The effect of this lack of social education develops not just at the level of language but at the level of identity. The underlying fear of not being heard translates to fear of inaccuracy, further burying our ability to speak. We lack verbal filters, often saying the wrong thing. We feel defensive like we must justify our existence and continually explain ourselves. We are Pygmalion or Good Will Hunting., discounted as an experiment and deeply misunderstood.

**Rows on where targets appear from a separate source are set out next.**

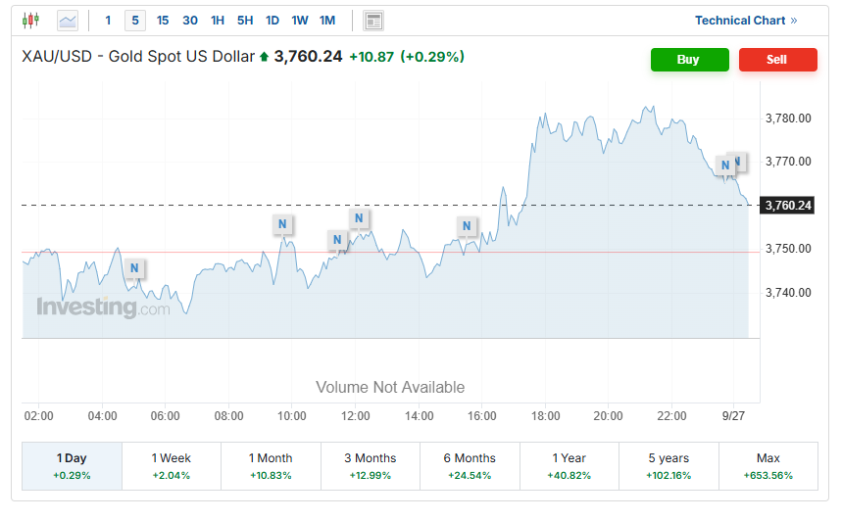The height and width of the screenshot is (521, 842).
Task: Click the green up-arrow beside the price
Action: (x=264, y=58)
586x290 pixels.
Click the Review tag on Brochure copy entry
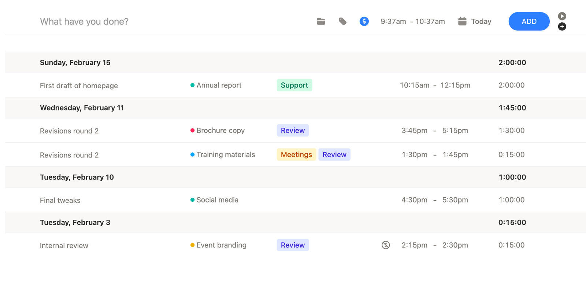click(x=293, y=131)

We live with the consciousness that we must be grateful for the scraps given to us, generally settling for less because we are so grateful to have anything at all. We live on leftovers, carrying within us a stain that does not permit us to walk through certain doors. Through centuries of training passed down generation after generation, we feel wrong not because we are wrong, but because we lack the inherent education that would give us the ability to explain our position. The Marshmallow Experiment it’s not just about success or failure. It’s about an identity of not just the individual. It is a tribal, exclusionary, language barrier.

We live with the consciousness that we must be grateful for the scraps given to us, generally settling for less because we are so grateful to have anything at all. We live on leftovers, carrying within us a stain that does not permit us to walk through certain doors.

You can see the feeling of unworthiness in our subject. She is resistant to something as basic as medical treatment because she has learned it is a failure to need it, likely driven by her ancestors’ inability to attain it.

Breaking through the caste barrier is not a minor thing. It is the development of a whole new language, one our subject will need to learn.